Wouldn't it be nice if you knew the drama tipper right off? Wouldn't it be nice if twos and fifties were drastically different sizes? Wouldn't it be nice if you only had to ask trusted friends about bills not quite intact or money laundered in the Maytag? Wouldn't it be nice if you didn't have to invest close to $600 in money identifiers? Yes, we have two because repairs take a long time, and my husband and I may have eight nights worth of tips to count each week.

I've seen a scanner that seems to handle accurately bills that our identifiers might need to read at least twice. But each bill takes 15 seconds. If you receive 30 or so ones along with money in other denominations, quite a bit of time is invested. And speaking of investments, the accurate 15-seconds-per-bill reader is an investment equal to about 15 money readers without the 10 percent discount.

The other night, there were few customers all evening. No one was applauding much, and there were few requests. Several people complimented me as they were leaving and left a tip. One man came out the door behind me and handed me two bills folded together. I thanked him but didn't know what he was giving me. I have known people to be that persistent in handing me two singles. As it turned out after communing with the money reader, there were two fives. I could have known this sooner, if money were intelligible; maybe paid my cab fare with it, since it was ready to hand; may even have behaved slightly more gratefully without seeming effusive. And of course, you can't even pull out the smallest appliance to reveal the value of the bills. I've never done that with a cab driver, but they get downright furious if you ask a third party to check a bill they said was a five or ten.

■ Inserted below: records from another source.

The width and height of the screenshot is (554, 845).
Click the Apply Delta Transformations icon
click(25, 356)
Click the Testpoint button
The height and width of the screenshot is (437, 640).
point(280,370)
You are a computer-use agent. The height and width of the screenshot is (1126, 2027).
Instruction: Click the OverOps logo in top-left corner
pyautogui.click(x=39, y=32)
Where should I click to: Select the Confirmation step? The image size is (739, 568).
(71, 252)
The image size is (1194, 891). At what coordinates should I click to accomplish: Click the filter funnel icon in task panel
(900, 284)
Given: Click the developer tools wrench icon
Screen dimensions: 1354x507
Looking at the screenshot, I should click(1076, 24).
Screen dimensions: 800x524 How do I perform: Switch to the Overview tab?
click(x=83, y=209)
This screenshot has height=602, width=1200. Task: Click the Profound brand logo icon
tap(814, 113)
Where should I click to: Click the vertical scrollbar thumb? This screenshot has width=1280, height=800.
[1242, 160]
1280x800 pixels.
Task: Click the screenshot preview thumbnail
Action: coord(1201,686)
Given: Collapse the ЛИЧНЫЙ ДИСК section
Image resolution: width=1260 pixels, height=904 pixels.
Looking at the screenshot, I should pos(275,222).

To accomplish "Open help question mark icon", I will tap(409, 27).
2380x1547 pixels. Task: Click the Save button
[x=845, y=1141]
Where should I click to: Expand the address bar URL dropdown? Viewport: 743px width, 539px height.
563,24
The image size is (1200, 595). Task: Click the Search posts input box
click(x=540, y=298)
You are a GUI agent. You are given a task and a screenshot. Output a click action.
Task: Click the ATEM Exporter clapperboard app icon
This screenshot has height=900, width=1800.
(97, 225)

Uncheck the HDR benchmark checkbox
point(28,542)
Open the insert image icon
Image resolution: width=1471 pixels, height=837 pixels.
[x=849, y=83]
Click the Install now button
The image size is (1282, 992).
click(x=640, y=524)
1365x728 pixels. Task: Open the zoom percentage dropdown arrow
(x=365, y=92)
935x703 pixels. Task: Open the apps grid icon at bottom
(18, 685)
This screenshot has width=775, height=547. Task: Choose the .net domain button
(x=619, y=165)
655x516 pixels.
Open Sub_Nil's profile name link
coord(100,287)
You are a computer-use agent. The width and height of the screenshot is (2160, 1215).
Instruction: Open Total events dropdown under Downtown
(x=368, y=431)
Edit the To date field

Indeed, I think it would change the dynamics of interaction considerably, if we instantly knew the value of money exchanged. I'm not sure there wouldn't be more people giving fives and fewer giving single ones. I'm not sure anyone could muster up much drama when handing me a one, if they knew there was no mystery about what they put in my hand. Imagine how different it would be if the change maker handing us bills could not entertain notions of deception because we have to ask which one's the five. Many is the time when we hand someone the correct bills, and they ask how we could know. Not knowing is the prevailing expectation.

Any number of subtle and not-so-subtle instances where unidentifiable money highlights a difference between sighted and blind people can be laughed off by blind and sighted alike: We cope so well. We design folding and storage schemes. We don't press our luck by expecting all strangers to give correct change for large bills. We ask good-naturedly what the denominations are when clerks, waiters, even friends hand us mixed, unnamed bills. We buy our money identifiers and pay for upgrades, postage to Canada for repairs, nine-volts every month or two to feed them power (no adapters for plug-in power). And we watch the government spend millions to redesign the money without making it accessible.

It's good that larger numbers of people are concerning themselves with the varied life situations in which unidentifiable money makes us different -- where identifiable paper money would make a difference.